“Motivational speakers are frauds, they are cheats.” “They share principles that they can’t support with their personal experiences.” “They only stir up emotions.” These and several other statements are very common when people talk about motivational speaking. People feel embittered about some persons who appear to make money off “naïve” audience by downloading information from books and sharing them without proofs. While I agree, I must also be quick to say that there are several other speakers who have acquired the right to speak through their “hard earned” experiences.
Motivation, according to Wordweb, is “The psychological feature that arouses an organism to action toward a desired goal.” Hence, a motivational speech aims at arousing listeners to take action in order to achieve their desired goals. How better can we start the year? Wouldn’t you prefer to listen to information that propels you towards something worthwhile than one that convinces you that you are doomed to fail? Let’s examine a few grudges that people have against motivational speeches and how we can convert them for our benefit:
1. They stir up emotions: a lot of people believe that a motivational speech only takes one on an emotional trip, after which it does nothing. They believe that the speed with which you get excited during the speech is the speed with which you lose the excitement afterwards. Well, one thing we have to learn about emotions is that they are transient. Someone who was happy a few minutes ago may be sad now. However, the fact that emotions change does not make them bad; it just means that we have to learn how to manage them. I read a little about rockets, particularly the United States’ NASA Space Shuttle. I discovered that it made use of Solid Rocket Boosters (SRBs), which provided about 83% of the thrust needed for liftoff by the shuttle within the first two minutes of its flight. The boosters helped to launch the space shuttle into earth orbit but were dropped after the fuel was expended. After the rocket discarded the boosters, its engine continued the job. Relating this to emotions, particularly excitement, my perspective is that when one is excited, energy is released, that is why some people shout or even jump. The purpose of the emotion is to launch us upward, just like the rocket boosters, but our own engines must take over the job. Just as boosters don’t last, emotions don’t too, but we can’t do without them. In 2016, expose yourself to information that will generate the kind of energy you need for liftoff, but remember it is only half of the job. You need more that emotions to arrive at your destination. Getting the information is one thing, using it effectively is quite another.
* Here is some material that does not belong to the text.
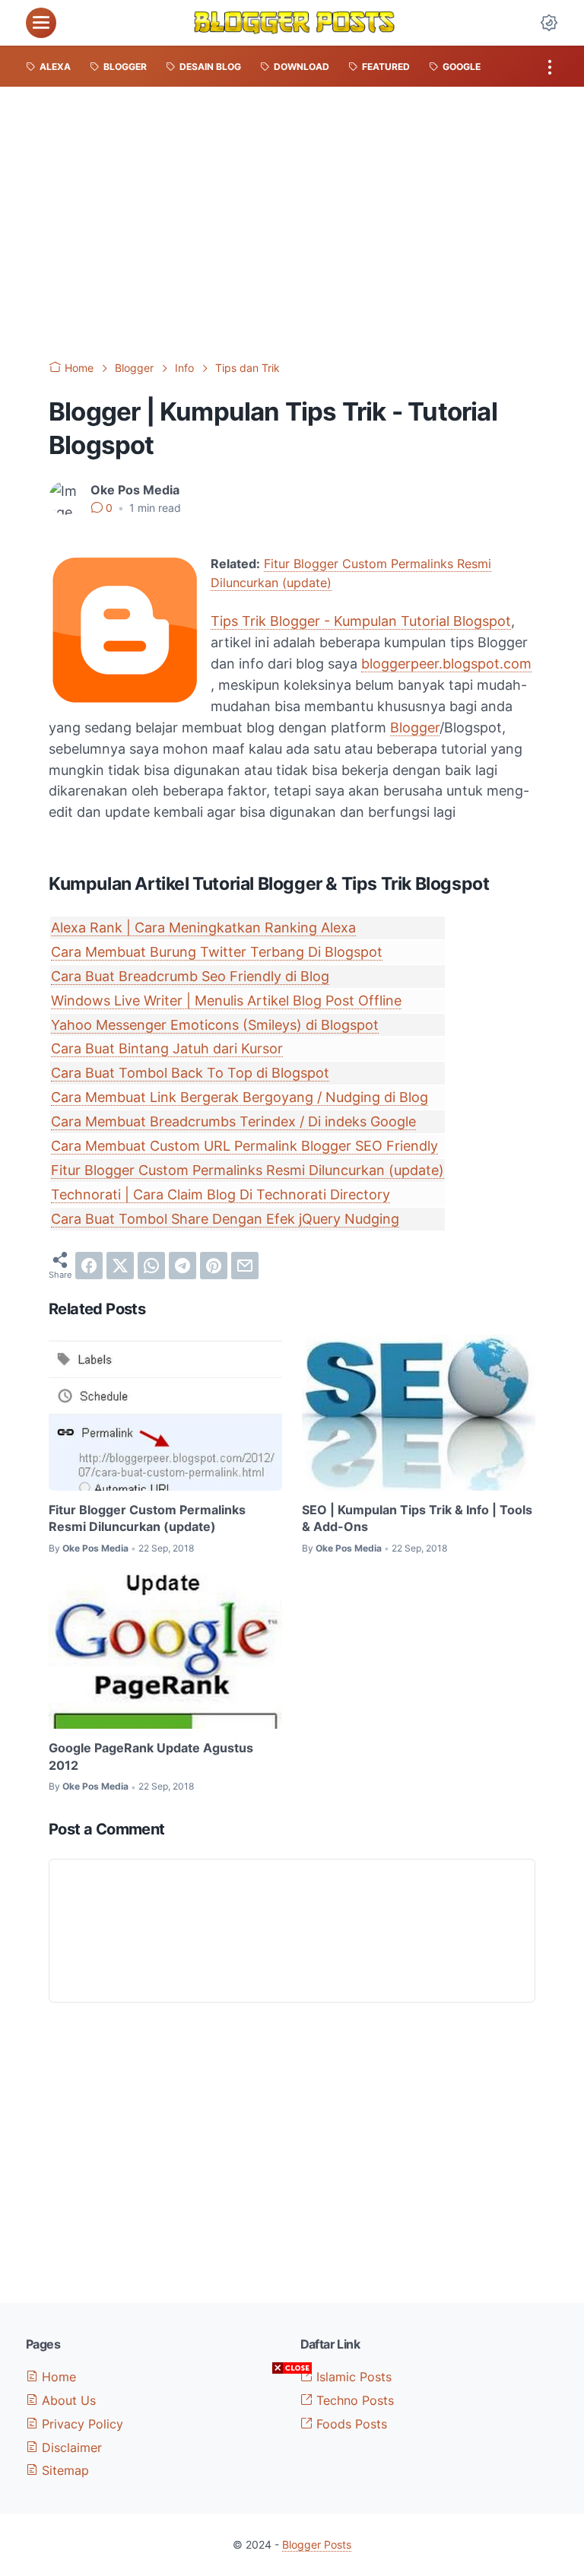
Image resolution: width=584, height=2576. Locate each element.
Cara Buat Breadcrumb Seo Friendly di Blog (190, 976)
2. They paint the picture of a glamorous future: some people hate motivational speeches because they make the future seem like a garden of roses. I don’t have any problem with that at all. Is there anyone who desires a future that is worse than the present? God forbid. Of course, whoever is painting that glamourous picture must also enlighten the listeners of the price that must be paid for such a future, which I believe should include diligence, among other things. While I don’t believe in baseless dreams, I believe that there is no point dreaming of a future that is not better than the present. Hence, your dream must be good enough to make you sacrifice the pleasures of the present to achieve it. A lot of times, people are too deep in their depressing situations that they need someone to give them a reason to hope. Les Brown, one of the world’s leading public speakers said, “you can’t see a picture when you are in the frame.” I believe you need someone who has been where you are now and who believes that you can find your way to where you want to be if only you make the right efforts.
3. They de-emphasise challenges and focus on opportunities: it’s interesting how something that is meant to make people succeed make them angry. Some people are really mad that some motivational speeches make the audience take their attention off the problem. For as long as the speech doesn’t deny that there are challenges along the way to success, I think it is a great thing. A lot of people are too afraid of problems to consider the possibility of success. Motivational speeches draw from the stories of the speakers to encourage listeners not to stop trying. This presupposes that the speaker has a proof of achieving success in spite of obvious challenges.
I am not suggesting that you go out there and grab the materials of just any motivational speaker. My point is that you need to be motivated. You need to boost your speed by knowing that there is a future worth fighting for. Wouldn’t you rather be inspired by someone who is producing good results in your area of interest than be depressed by someone who has nothing but stories of woes?